=== Begin Enclosure ===
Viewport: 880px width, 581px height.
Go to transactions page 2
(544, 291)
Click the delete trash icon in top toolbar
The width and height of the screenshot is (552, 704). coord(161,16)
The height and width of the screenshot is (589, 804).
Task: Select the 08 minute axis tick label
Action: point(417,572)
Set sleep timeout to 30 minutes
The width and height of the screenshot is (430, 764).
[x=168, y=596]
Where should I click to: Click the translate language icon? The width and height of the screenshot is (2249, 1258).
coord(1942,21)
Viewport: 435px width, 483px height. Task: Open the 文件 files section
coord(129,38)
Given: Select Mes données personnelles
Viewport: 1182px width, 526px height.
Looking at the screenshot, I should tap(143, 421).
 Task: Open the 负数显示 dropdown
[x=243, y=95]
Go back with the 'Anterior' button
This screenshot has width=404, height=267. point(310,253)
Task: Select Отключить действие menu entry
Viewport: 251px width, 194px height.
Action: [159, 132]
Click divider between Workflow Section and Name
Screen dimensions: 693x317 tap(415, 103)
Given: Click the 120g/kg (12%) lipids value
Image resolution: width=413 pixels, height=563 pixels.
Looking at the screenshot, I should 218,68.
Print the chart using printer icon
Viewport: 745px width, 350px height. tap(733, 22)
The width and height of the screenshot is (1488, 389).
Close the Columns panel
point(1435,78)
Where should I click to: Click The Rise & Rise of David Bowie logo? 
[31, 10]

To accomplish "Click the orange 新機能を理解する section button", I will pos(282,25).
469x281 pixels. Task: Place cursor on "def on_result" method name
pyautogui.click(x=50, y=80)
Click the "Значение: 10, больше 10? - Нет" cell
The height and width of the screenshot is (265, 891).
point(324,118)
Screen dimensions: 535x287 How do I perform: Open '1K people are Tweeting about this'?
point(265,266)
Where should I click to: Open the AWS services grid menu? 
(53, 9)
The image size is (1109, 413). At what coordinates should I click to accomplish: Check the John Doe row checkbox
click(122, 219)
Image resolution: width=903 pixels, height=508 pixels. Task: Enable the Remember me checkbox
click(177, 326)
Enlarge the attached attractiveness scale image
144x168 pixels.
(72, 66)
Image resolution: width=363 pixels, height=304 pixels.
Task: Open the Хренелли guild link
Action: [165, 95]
=== End Enclosure ===
● **What is being asked**
State how many lines of the listing above hold the word "Given", with nothing but the number.

● **Exercise solution**
2